- -----------------------------------------------------------------------------
- Arith_coder VERSION 3. WHAT'S NEW (January 2000)
- Thanks to Tim Wentford (timwentford@hotmail.com), a number of errors in
- version 3 have been identified. The corrections are:
- diff stats.c
- 219c219
- < while (size < length)
- ---
- > while (size < length-1)
- 242c242
- < for (i = 0; i < pContext->max_length; i++)
- ---
- > for (i = 0; i <= pContext->max_length; i++)
- 275c275
- < while (symbol >= pContext->max_length)
- ---
- > while (symbol > pContext->max_length)
- 279c279
- < pContext->max_length * 2 * sizeof(freq_value));
- ---
- > (2*pContext->max_length+1) * sizeof(freq_value));
- 287c287
- < for (i = pContext->max_length; i < 2*pContext->max_length; i++)
- ---
- > for (i = pContext->max_length+1; i <= 2*pContext->max_length; i++)
- 337c337
- < if ((symbol > 0) && (symbol < pContext->max_length))
- ---
- > if ((symbol > 0) && (symbol <= pContext->max_length))
- 683c683
- < for (i = 0; i < pContext->initial_size; i++)
- ---
- > for (i = 0; i <= pContext->initial_size; i++)
- diff hashtable.c
- 95d94
- < pTable->pStrings->length = 0;
- 130,131d128
- < pNew->pBuckets->nBits = 0;
- < pNew->pBuckets->nWords = 0;
- File arith_coder-3.tar.gz contains the revisions; but the corresponding
- changes to the Fenwick tree structure in the stats.c file in
- arith_coder-2.tar.gz have not been made. My machine obviously zeroes
- memory when it is allocated!
- -----------------------------------------------------------------------------
- Arith_coder VERSION 3. WHAT'S NEW (February 1999)

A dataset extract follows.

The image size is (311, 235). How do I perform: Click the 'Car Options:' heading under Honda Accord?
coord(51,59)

- 1. File stats.c now implements the "Moffat tree" data structure, as
- opposed to the "Fenwick tree" data structure. For a description, see
- http://www.cs.mu.oz.au/~alistair/abstracts/mof99:spe.html. The revised
- data structure operates at about the same speed in char, but allows
- word to operate slightly faster. In extreme cases (test this with uint)
- of decreasing probability distributions, the new structure might be
- considerably faster.
- 2. An additional "uint" model (in addition to bits, char, and word) has
- been included, which reads unsigned integers as coding symbols. Note
- that each integer in the stream must be in the range 1..r+1, where r is
- the largest integer in the stream to date. Hence, the first integer
- must always be 1.
- 3. For up-to-date details, see http://www.cs.mu.oz.au/~alistair/arith_coder/
- -----------------------------------------------------------------------------
- -------------------------------------------------------------------
- Word, Character, and Bit Based Compression Using Arithmetic Coding.

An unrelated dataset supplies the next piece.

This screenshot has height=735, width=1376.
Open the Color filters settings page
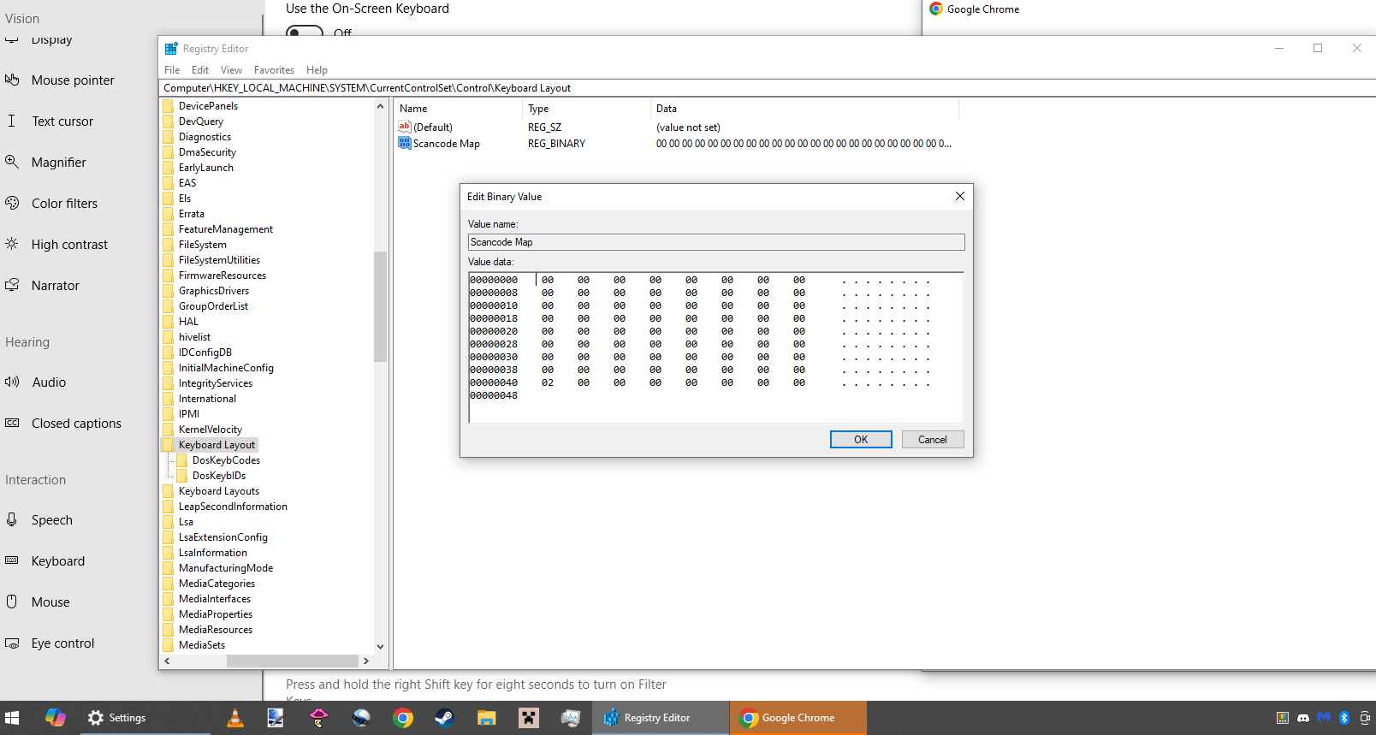point(64,204)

- -------------------------------------------------------------------
- ** MINOR FIX October 1996: Setting Max_frequency in create_binary_context()

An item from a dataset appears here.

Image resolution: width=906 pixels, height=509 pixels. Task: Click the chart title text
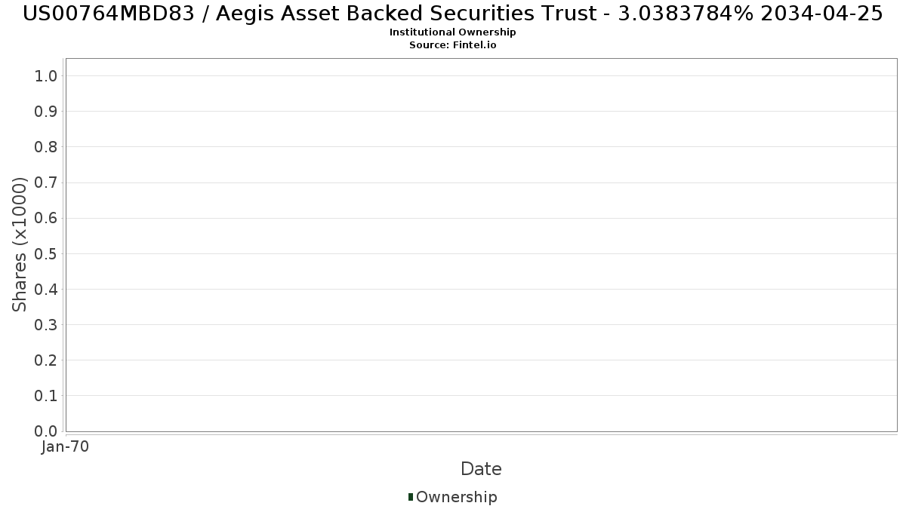coord(453,14)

- ensures binary coding now works correctly when B and F are variable.
- (MOST_PROB_AT_END now also defined by default in stats.c)
- -----------------------------------------------------------------------------
- Arith_coder VERSION 2. WHAT'S NEW (August 1996)
- Changes from original release:
- -----------------------------------------------------------------------------
- The programs char, bits, and word have been replaced by a single program,
- arith_coder. Char, bits and word are now symbolic links to arith_coder.
- -----------------------------------------------------------------------------
- Bytes are filled bitwise starting with most significant bit. (Opposite of
- previous version).
- The range is now initially Half, instead of Half-1, and renormalisation is
- done when range <= Quarter instead of < Quarter. This may alter the data
- stream.
- Finish_encode() now outputs B_bits (previously 3), so that these can be
- safely read into the buffer, without reading past eof or the start of different
- data. (There is a FRUGAL_BITS option which can be defined, and only
- outputs 1, 2 or 3 bits, and the decoder recovers the extra bits read in, if
- required).
- Headers now include B_bits (formerly called code_bits) and a version string.
- Char: 10 bytes
- +============+===========+===========+==========+
- | Magic Num | Version | F_bits | B_bits |
- | 4 bytes | 4 bytes | 1 byte | 1 byte |
- +============+===========+===========+==========+
- Word: 11 bytes
- +============+===========+===========+==========+==========+
- | Magic Num | Version | F_bits | B_bits | mbytes |
- | 4 bytes | 4 bytes | 1 byte | 1 byte | 1 byte |
- +============+===========+===========+==========+==========+
- Bits: 12 bytes
- +============+===========+===========+==========+==========+==============+
- | Magic Num | Version | F_bits | B_bits | mbytes | bits_context |
- | 4 bytes | 4 bytes | 1 byte | 1 byte | 1 byte | 1 byte |
- +============+===========+===========+==========+==========+==============+
- -----------------------------------------------------------------------------
- The value B (B_bits, formerly called code_bits) may be specified from
- the command line with the -b option (if not fixed at compile time).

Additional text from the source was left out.